Nel suo testo si parla anche di un aspetto commerciale.
«Certo, la zona franca non è solo uno strumento per dare contenuti reali all’autonomia, ma dà anche impulso ai commerci, diventa una forza di attrazione verso la Sardegna delle correnti di traffico non solo mediterraneo. Per cui la Sardegna, da mercato marginale ed emarginato e quindi subalterno, diventerebbe un grande mercato intercontinentale. Ecco perché, pur non diventando un soggetto di diritto internazionale, la Sardegna con la zona franca sarebbe in contatto con culture, civiltà e sistemi politici diversi e di conseguenza essa crescerebbe nel contesto umano».
Quale tipo di economia vi sarebbe con la zona franca?
«Intanto va subito precisato che la mia proposta non prevede un’estensione di franchigia indiscriminata per industria, commercio e consumo, perché tutto questo va governato da una commissione permanente che deve tener conto delle vocazioni produttive e della necessità di trasformare la Sardegna non in elemento si scontro con altre economie del mercato comune, ma in strumento del mercato comune, quindi un punto di raccordo tra l’economia occidentale europea e il resto del mondo, come avviene per Amburgo, Rotterdam, Anversa sempre in Europa, e per altre grandi aree di impulso e sviluppo economico che assolvono a questo stesso ruolo in altre parti del mondo».
Presentando la sua legge parlò di Sardegna come punto d’incontro tra l’Europa e l’Africa settentrionale e il Medio Oriente.
«Vedo la zona franca come la soluzione ideale per i commerci transoceanici dell’Europa e del bacino mediterraneo, cioè come un terminal della navigazione transoceanica. Le grandi navi non possono fare il giro di tutti porti, hanno bisogno di scaricare caricare o ripartire subito. La Sardegna può diventare il punto di raccolta e di irraggiamento. Per fare ciò la Sardegna, data la sua posizione centrale nel Mediterraneo, avrebbe maggiori possibilità di esser scelta offrendo benefici doganali: se le merci da smistare dovessero essere sdoganate, non ci sarebbe più alcuna convenienza economica. E la zona franca si presta anche allo stoccaggio».
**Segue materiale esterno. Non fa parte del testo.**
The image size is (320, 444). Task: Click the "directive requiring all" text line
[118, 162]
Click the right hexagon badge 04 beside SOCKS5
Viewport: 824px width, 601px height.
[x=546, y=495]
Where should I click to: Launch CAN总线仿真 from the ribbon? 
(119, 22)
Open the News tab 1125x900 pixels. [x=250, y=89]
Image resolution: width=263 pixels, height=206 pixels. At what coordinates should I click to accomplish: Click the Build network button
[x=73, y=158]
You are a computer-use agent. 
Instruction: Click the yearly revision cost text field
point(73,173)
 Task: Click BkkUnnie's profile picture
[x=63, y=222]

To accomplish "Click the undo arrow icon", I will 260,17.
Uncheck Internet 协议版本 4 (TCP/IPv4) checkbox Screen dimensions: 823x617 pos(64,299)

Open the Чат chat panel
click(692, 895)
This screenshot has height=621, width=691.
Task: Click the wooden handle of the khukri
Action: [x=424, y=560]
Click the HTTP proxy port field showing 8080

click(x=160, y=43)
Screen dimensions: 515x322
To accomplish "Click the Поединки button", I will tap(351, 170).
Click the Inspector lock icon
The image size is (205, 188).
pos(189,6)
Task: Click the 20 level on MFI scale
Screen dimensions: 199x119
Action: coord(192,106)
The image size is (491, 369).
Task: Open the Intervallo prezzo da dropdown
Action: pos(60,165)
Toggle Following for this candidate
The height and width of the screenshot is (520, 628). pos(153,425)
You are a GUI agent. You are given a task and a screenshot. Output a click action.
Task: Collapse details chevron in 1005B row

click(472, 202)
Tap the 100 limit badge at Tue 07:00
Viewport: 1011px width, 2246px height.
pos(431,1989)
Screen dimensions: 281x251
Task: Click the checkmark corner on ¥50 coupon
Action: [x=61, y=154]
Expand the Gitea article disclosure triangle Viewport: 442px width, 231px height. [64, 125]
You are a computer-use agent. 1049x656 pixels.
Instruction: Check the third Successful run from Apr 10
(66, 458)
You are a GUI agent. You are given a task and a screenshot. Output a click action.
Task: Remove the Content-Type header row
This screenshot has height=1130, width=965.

Perché, secondo voi, il Parlamento dovrebbe accettare la proposta? La crisi è presente anche nel resto del Meridione. E sufficiente la specialità della Regione?
«Non so sia sufficiente. So però che il governo commetterebbe un gravissimo errore e non accettare questa nostra legittima richiesta. Per altre regioni meridionali, data la continuità territoriale col resto del continente, è possibile risolvere i problemi economici e del sottosviluppo intensificando i traffici con una viabilità moderna. Per la Sardegna, data la sua insularità, questi problemi devono essere risolti in maniera originale.»
È allora un problema solo economico o anche politico?
«Non è solo un problema economico e il governo, non accettando la proposta, commetterebbe un errore gravissimo perché la zona franca serve per far emergere la nostra specialità. Siamo una realtà diversa, per cultura ed etnia, dobbiamo trovare il modo di esser nel contempo sardi e italiani. Se ci viene negata questa possibilità siamo spinti a trovare elementi di contrasto e di rottura. »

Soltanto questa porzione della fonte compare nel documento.